RULER-Bench: Probing Rule-based Reasoning Abilities of Next-level Video Generation Models for Vision Foundation Intelligence
Xuming He, Zehao Fan, Hengjia Li, Fan Zhuo, Hankun Xu, Senlin Cheng, Di Weng, Haifeng Liu, Can Ye, Boxi Wu
2025-12-03
Summary
This paper introduces a new way to test how well video generation models can actually *think* and follow rules, not just create visually appealing videos.
What's the problem?
Current methods for evaluating video generation focus on how good the videos *look* – things like if they’re pretty, if they follow instructions, and if the action flows smoothly. However, they don’t really check if the models understand basic rules about how the world works and can apply that understanding when creating videos. We don't have a good way to break down and measure a video model's reasoning skills.
What's the solution?
The researchers created a benchmark called RULER-Bench. This benchmark gives video generation models tasks that require them to use different kinds of reasoning, like understanding cause and effect or spatial relationships. It works with both text prompts and starting images to create videos, and includes over 600 different scenarios. They used a powerful AI, GPT-o3, to score the videos based on how well they followed the rules, and this AI’s scoring closely matched what humans thought. They tested current state-of-the-art models and found they still struggle with reasoning, only getting about 49% on a key measure of rule following.
Why it matters?
This work is important because it highlights a major weakness in current video generation models: they can create impressive visuals, but they don’t necessarily *understand* what they’re creating. By providing a way to specifically measure reasoning ability, this research can help developers build future video models that are more intelligent and capable of truly understanding and representing the world.
Abstract
Recent advances in video generation have enabled the synthesis of videos with strong temporal consistency and impressive visual quality, marking a crucial step toward vision foundation models.
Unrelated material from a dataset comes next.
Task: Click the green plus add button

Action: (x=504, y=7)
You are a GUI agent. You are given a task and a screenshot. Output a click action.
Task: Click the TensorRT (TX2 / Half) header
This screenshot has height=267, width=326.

To evaluate these video generation models, existing benchmarks primarily focus on factors related to visual perception and understanding, like visual aesthetics, instruction adherence, and temporal coherence. However, the rule-based reasoning capabilities of video generation models remain largely unexplored. Although recent studies have carried out preliminary explorations into whether video models can serve as zero-shot learners, they still lack a fine-grained decomposition of reasoning capabilities and a comprehensive evaluation protocol. To address this gap, we introduce RULER-Bench, a benchmark designed to evaluate the reasoning ability of video generation models from the perspective of cognitive rules. Built upon two fundamental paradigms: text-to-video and image-to-video, RULER-Bench covers 40 representative tasks spanning six rule categories with 622 high-quality annotated instances. For the evaluation of each generated video, we construct a checklist covering four metrics and leverage GPT-o3 to assign scores to each question, achieving 85% alignment with human judgements. Extensive experiments show that the state-of-the-art model achieves only 48.87% on the rule coherence metric, highlighting significant room for improvement in the reasoning capability of next-level video models. We expect that the insight obtained from RULER-Bench will facilitate further development of reasoning-aware video generation, advancing video generation models toward vision foundation intelligence.